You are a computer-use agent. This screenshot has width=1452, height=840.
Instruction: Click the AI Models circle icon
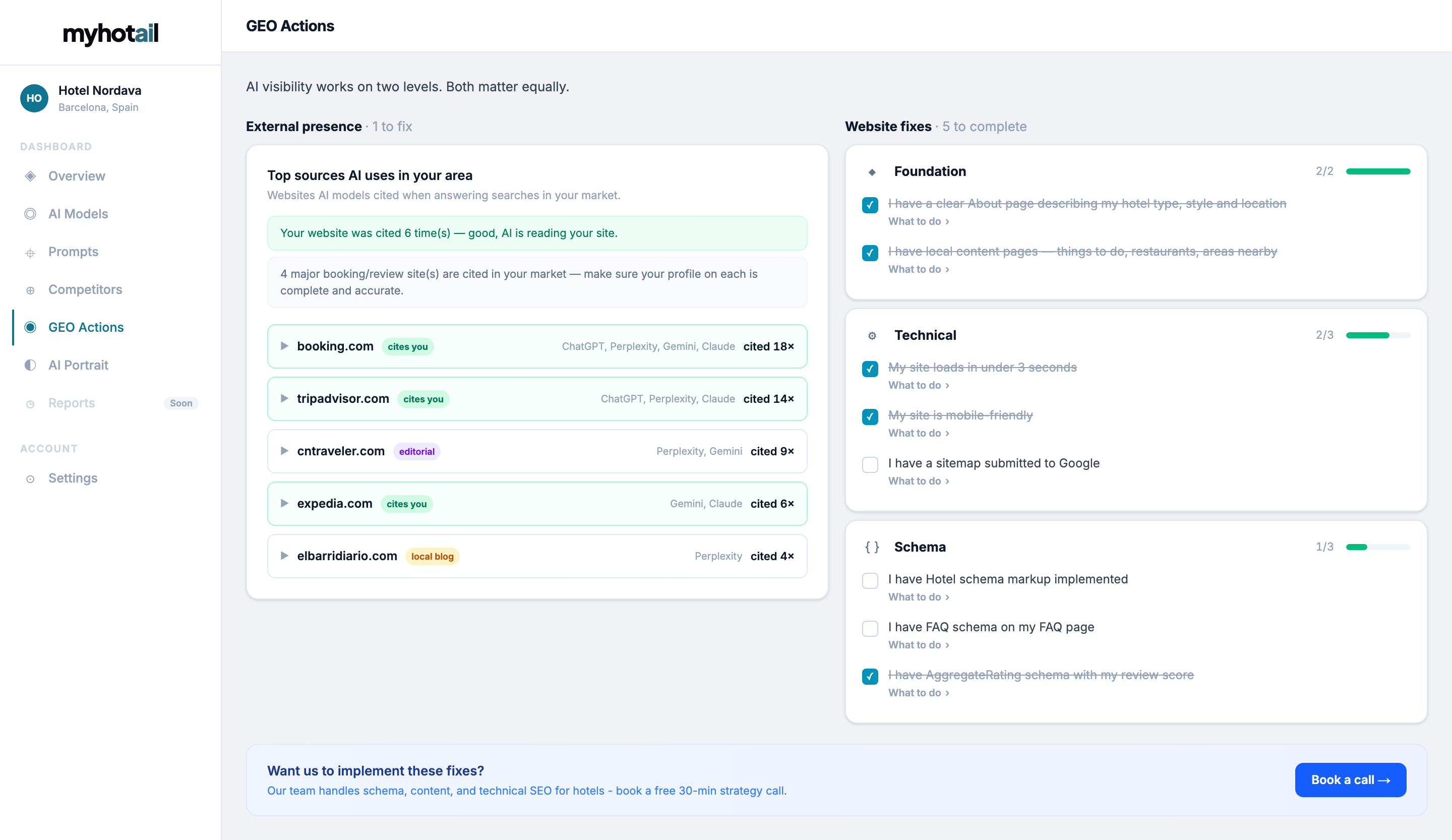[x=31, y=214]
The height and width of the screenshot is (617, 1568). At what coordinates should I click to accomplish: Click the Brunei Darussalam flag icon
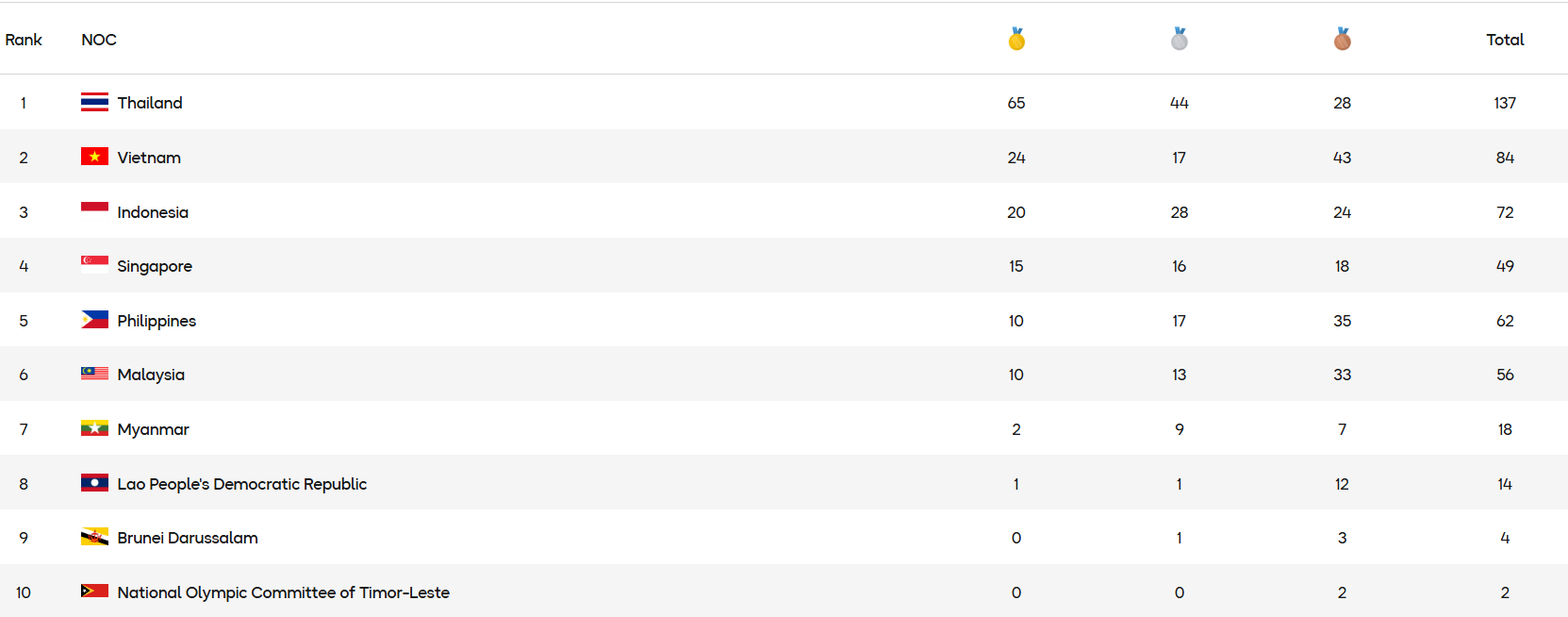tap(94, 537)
★ ★ ★ ★
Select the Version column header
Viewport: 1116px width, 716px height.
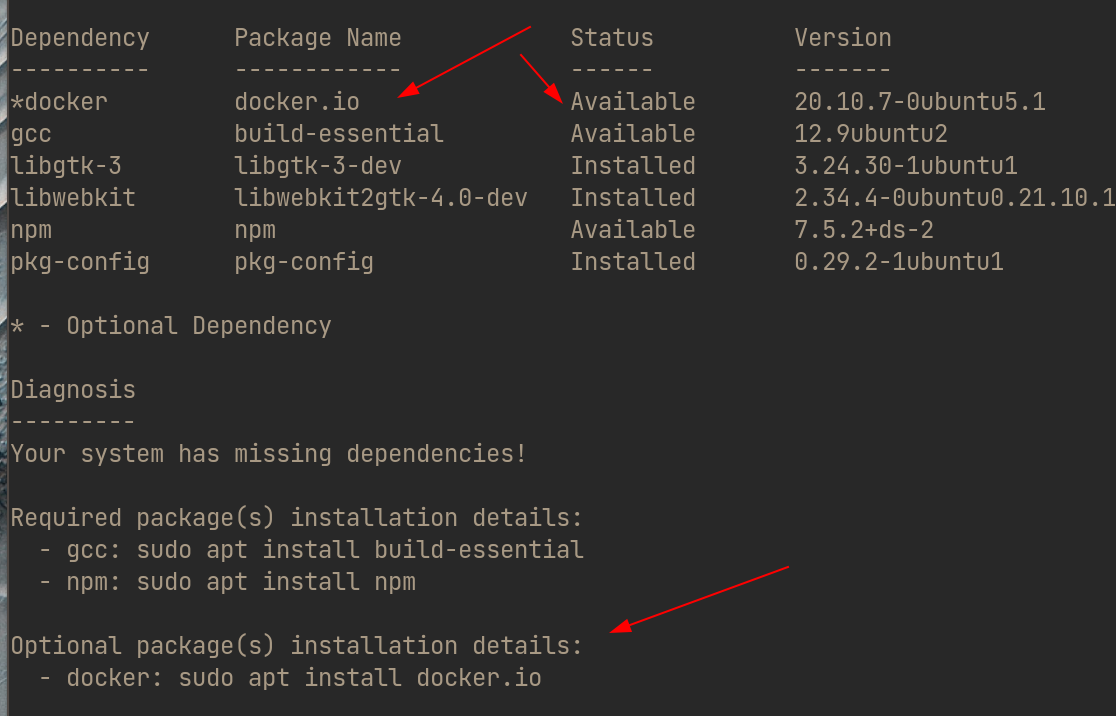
★ ★ ★ ★
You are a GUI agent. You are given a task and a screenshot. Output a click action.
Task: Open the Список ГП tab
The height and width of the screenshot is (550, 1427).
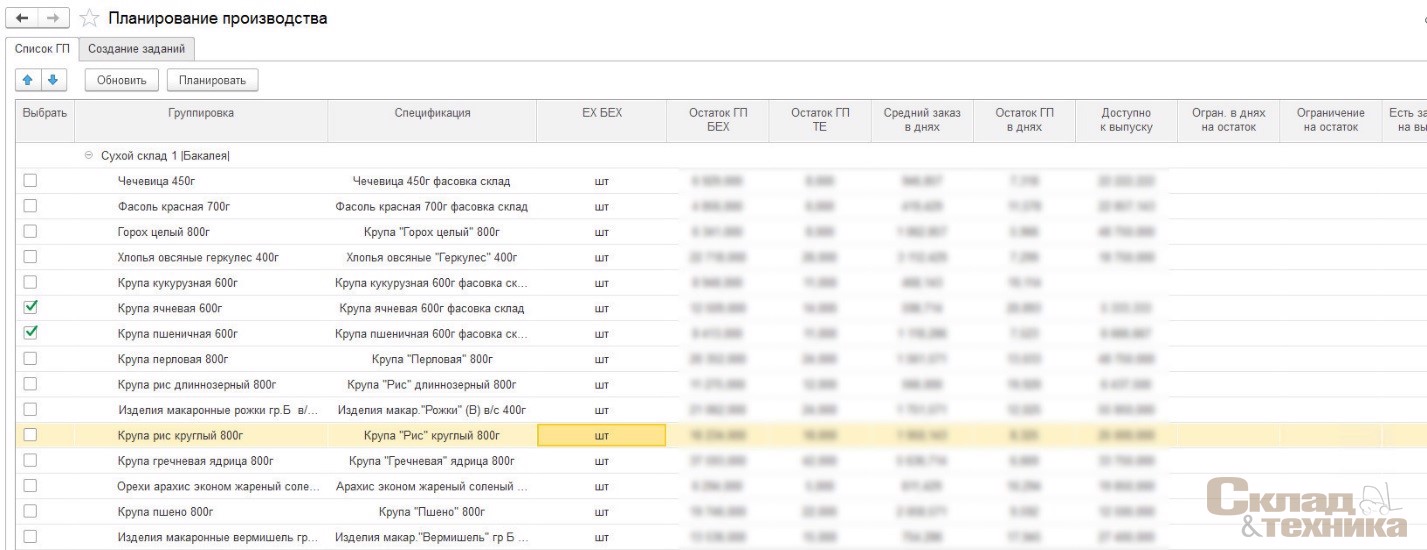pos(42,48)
★ ★ ★ ★
Would you give the number of lines in this listing that include "agent"? Only the number, please.

2